- Task directions:
Each record, in full, must be restated word for word.

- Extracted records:
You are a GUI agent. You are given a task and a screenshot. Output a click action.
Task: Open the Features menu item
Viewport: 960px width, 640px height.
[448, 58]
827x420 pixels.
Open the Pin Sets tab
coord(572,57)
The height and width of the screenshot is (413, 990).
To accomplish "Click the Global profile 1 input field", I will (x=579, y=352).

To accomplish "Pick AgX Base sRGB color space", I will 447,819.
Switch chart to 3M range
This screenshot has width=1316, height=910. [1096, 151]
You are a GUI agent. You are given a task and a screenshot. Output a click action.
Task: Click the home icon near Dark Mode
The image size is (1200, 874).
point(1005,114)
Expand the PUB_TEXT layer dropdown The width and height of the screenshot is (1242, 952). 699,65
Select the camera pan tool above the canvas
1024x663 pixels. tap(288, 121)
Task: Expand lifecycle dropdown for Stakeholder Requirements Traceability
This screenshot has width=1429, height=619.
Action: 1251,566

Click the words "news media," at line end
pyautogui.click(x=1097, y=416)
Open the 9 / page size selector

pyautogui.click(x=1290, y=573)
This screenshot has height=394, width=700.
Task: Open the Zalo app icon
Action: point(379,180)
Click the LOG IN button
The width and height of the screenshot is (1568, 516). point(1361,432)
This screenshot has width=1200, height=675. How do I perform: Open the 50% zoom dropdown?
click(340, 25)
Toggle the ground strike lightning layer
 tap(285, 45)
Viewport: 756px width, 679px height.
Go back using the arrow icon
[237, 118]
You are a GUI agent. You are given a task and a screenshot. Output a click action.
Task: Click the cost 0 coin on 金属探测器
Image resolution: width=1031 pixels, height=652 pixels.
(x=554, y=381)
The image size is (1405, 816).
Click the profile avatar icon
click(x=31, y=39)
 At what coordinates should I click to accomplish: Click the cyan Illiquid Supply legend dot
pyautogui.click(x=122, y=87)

- Answer for the task:
You are a GUI agent. You are given a task and a screenshot. Output a click action.
Task: Open the Features menu item
Viewport: 960px width, 640px height.
[448, 58]
827x420 pixels.
Open the Pin Sets tab
coord(572,57)
The height and width of the screenshot is (413, 990).
To accomplish "Click the Global profile 1 input field", I will (x=579, y=352).

To accomplish "Pick AgX Base sRGB color space", I will 447,819.
Switch chart to 3M range
This screenshot has width=1316, height=910. [1096, 151]
You are a GUI agent. You are given a task and a screenshot. Output a click action.
Task: Click the home icon near Dark Mode
The image size is (1200, 874).
point(1005,114)
Expand the PUB_TEXT layer dropdown The width and height of the screenshot is (1242, 952). 699,65
Select the camera pan tool above the canvas
1024x663 pixels. tap(288, 121)
Task: Expand lifecycle dropdown for Stakeholder Requirements Traceability
This screenshot has width=1429, height=619.
Action: 1251,566

Click the words "news media," at line end
pyautogui.click(x=1097, y=416)
Open the 9 / page size selector

pyautogui.click(x=1290, y=573)
This screenshot has height=394, width=700.
Task: Open the Zalo app icon
Action: point(379,180)
Click the LOG IN button
The width and height of the screenshot is (1568, 516). point(1361,432)
This screenshot has width=1200, height=675. How do I perform: Open the 50% zoom dropdown?
click(340, 25)
Toggle the ground strike lightning layer
 tap(285, 45)
Viewport: 756px width, 679px height.
Go back using the arrow icon
[237, 118]
You are a GUI agent. You are given a task and a screenshot. Output a click action.
Task: Click the cost 0 coin on 金属探测器
Image resolution: width=1031 pixels, height=652 pixels.
(x=554, y=381)
The image size is (1405, 816).
Click the profile avatar icon
click(x=31, y=39)
 At what coordinates should I click to accomplish: Click the cyan Illiquid Supply legend dot
pyautogui.click(x=122, y=87)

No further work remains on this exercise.